Empresária sem Licença: Imbróglio em Caso de Morte de Professora no DF
Investigação da PCDF aponta que responsável por procedimento estético fatal não possuía registro ativo como biomédica no Conselho Regional do DF.


A Polícia Civil do Distrito Federal (PCDF) revelou que a empresária investigada pela morte da professora que se submeteu a um procedimento estético não possui registro ativo como biomédica no Conselho Regional de Biomedicina da 4ª Região (CRBM-4). Essa constatação se soma às apurações que buscam esclarecer as circunstâncias que levaram ao óbito após a aplicação de substâncias estéticas.
Segundo informações obtidas na investigação, a mulher, identificada como proprietária de um estabelecimento que oferecia serviços estéticos, não estava habilitada para realizar procedimentos invasivos que envolvem a administração de injetáveis. A falta de licença profissional é um ponto central na apuração, indicando uma possível prática ilegal da profissão.
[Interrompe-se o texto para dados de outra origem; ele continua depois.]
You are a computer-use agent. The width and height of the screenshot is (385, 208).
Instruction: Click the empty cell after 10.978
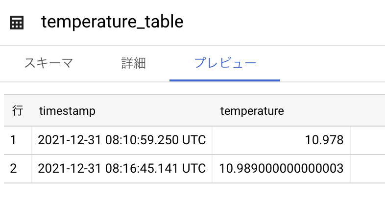pyautogui.click(x=367, y=140)
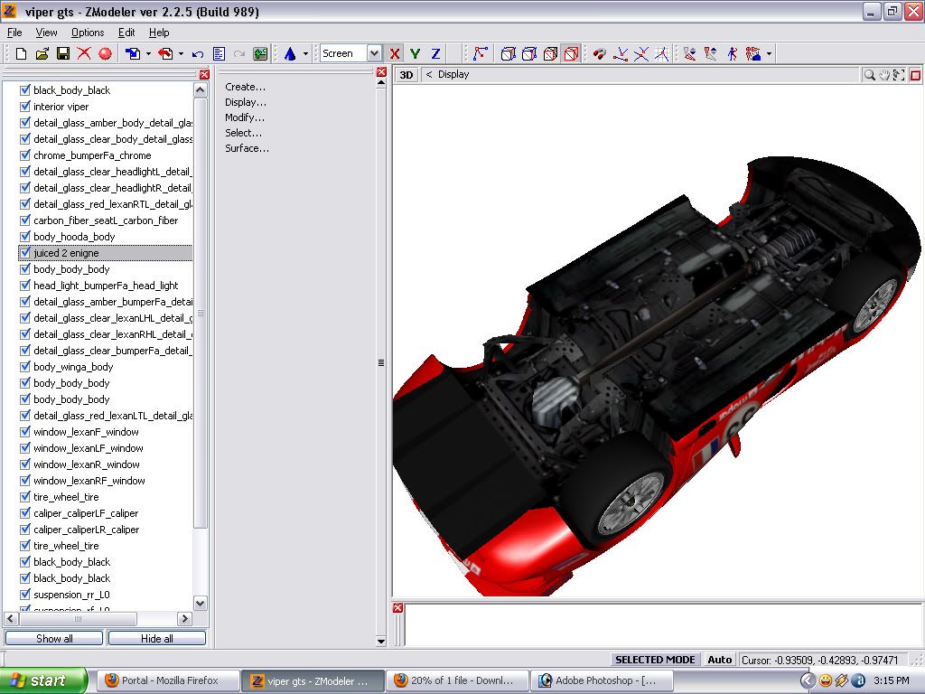Toggle the Z axis button
Viewport: 925px width, 694px height.
(x=435, y=54)
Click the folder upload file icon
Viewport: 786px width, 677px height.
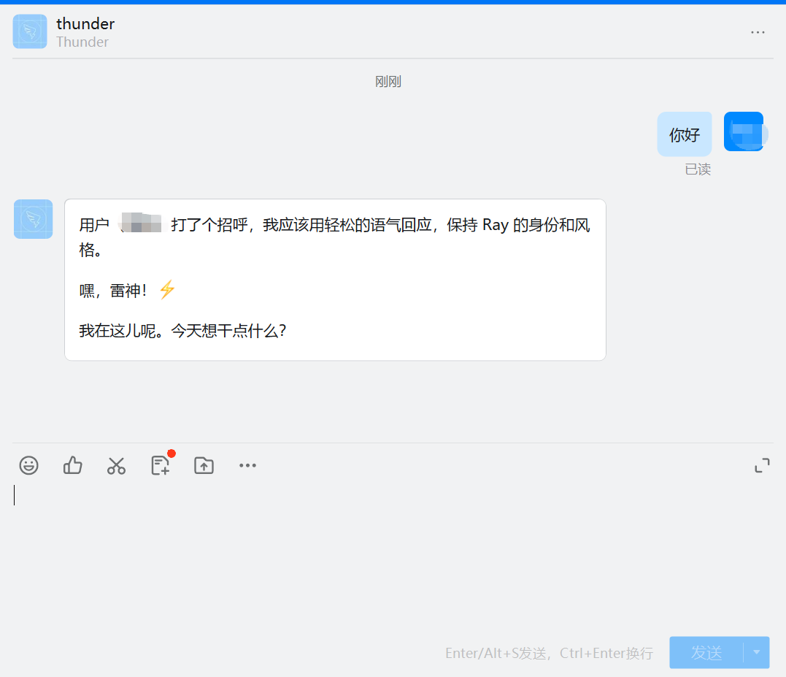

A professora, cuja identidade foi preservada, teria procurado os serviços da empresária para um tratamento estético que, lamentavelmente, culminou em complicações graves e seu falecimento. A PCDF intensifica as diligências para determinar a causa exata da morte e a relação direta com a intervenção realizada.
O Conselho Regional de Biomedicina da 4ª Região, responsável pela fiscalização da categoria no DF e em outros estados, confirmou que a empresária não consta em seus registros como profissional habilitada. Este fato levanta questionamentos sobre a segurança dos consumidores que buscam tratamentos estéticos e a necessidade de verificação da qualificação dos prestadores de serviço.
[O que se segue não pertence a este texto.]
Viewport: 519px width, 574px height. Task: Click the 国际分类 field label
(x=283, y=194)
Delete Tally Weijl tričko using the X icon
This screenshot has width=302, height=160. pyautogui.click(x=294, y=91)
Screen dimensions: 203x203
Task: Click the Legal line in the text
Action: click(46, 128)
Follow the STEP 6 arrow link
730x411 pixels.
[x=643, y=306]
Peritos criminais estão analisando as substâncias utilizadas no procedimento e as condições em que foram aplicadas. Paralelamente, a PCDF ouve testemunhas e familiares da vítima, buscando reunir todos os elementos para a elucidação completa do caso, que pode configurar exercício ilegal da profissão e, dependendo das provas, homicídio culposo.
Este incidente trágico ressalta a importância de a população verificar a regularidade e a formação dos profissionais antes de se submeter a qualquer procedimento estético. Órgãos como o CRBM-4 e a Agência Nacional de Vigilância Sanitária (Anvisa) são as fontes para confirmar a legalidade de clínicas e especialistas no setor.
A investigação continua em andamento, e as autoridades prometem transparência na divulgação dos resultados à medida que novas informações forem confirmadas. O objetivo é responsabilizar os envolvidos e alertar a sociedade sobre os riscos de procedimentos realizados por pessoas sem a devida qualificação e registro profissional.